Ah ! une longue vie ne corrige pas toujours ; souvent plutôt elle augmente nos fautes.

Plût à Dieu que nous eussions bien vécu dans ce monde un seul jour !

Plusieurs comptent les années de leur conversion ; mais souvent qu’ils sont peu changés, et que ces années ont été stériles !

S’il est terrible de mourir, peut-être est-il plus dangereux de vivre si longtemps.

Heureux celui à qui l’heure de sa mort est toujours présente, et qui se prépare chaque jour à mourir !

Si vous avez vu jamais un homme mourir, songez que, vous aussi, vous passerez par cette voie.

Le matin, pensez que vous n’atteindrez pas le soir ; le soir, n’osez pas vous promettre de voir le matin.

Soyez donc toujours prêt, et vivez de telle sorte que la mort ne vous surprenne jamais.

Plusieurs sont enlevés par une mort soudaine et imprévue : car le Fils de l’homme viendra à l’heure qu’on n’y pense pas.

Quand viendra cette dernière heure, vous commencerez à juger tout autrement de votre vie passée, et vous gémirez amèrement d’avoir été si négligent et si lâche.

Qu’heureux et sage est celui qui s’efforce d’être tel dans la vie, qu’il souhaite d’être trouvé à la mort !

Données enregistrées ::
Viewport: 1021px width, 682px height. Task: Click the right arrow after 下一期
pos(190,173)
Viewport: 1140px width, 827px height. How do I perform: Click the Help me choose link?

Travail à faire ::
1. D'après le passage sur la préparation à la mort, que faut-il penser le matin ?
2. Poursuivez le passage sur la préparation à la mort à partir de sa dernière phrase.
Les lignes n'interviennent en rien dans ce travail.

Réponses aux consignes ::
1. Il faut penser qu'on n'atteindra pas le soir.

2.
Que cela est grave, et que le fond de la sagesse divine est supérieur à notre vaine sagesse ! Lisez encore :

XVIII

Celui qui estime les choses suivant ce qu’elles sont, et non d’après les discours et l’opinion des hommes, est vraiment sage, et c’est Dieu qui l’instruit plus que les hommes.

Celui qui vit au-dedans de lui-même et qui s’inquiète peu des choses du dehors, tous les lieux lui sont bons et tous les temps, pour remplir ses pieux exercices.

Un homme intérieur se recueille bien vite, parce qu’il ne se répand jamais tout entier au dehors.

Les travaux extérieurs, les occupations nécessaires en certains temps, ne le troublent point ; mais il se prête aux choses selon qu’elles arrivent.

Celui qui a établi l’ordre au-dedans de soi, ne se tourmente guère de ce qu’il y a de bien ou de mal dans les autres.

L’on a de distractions et d’obstacles qu’autant que l’on s’en crée soi-même.

Si vous étiez ce que vous devez être, entièrement libre et détaché, tout contribuerait à votre bien et à votre avancement.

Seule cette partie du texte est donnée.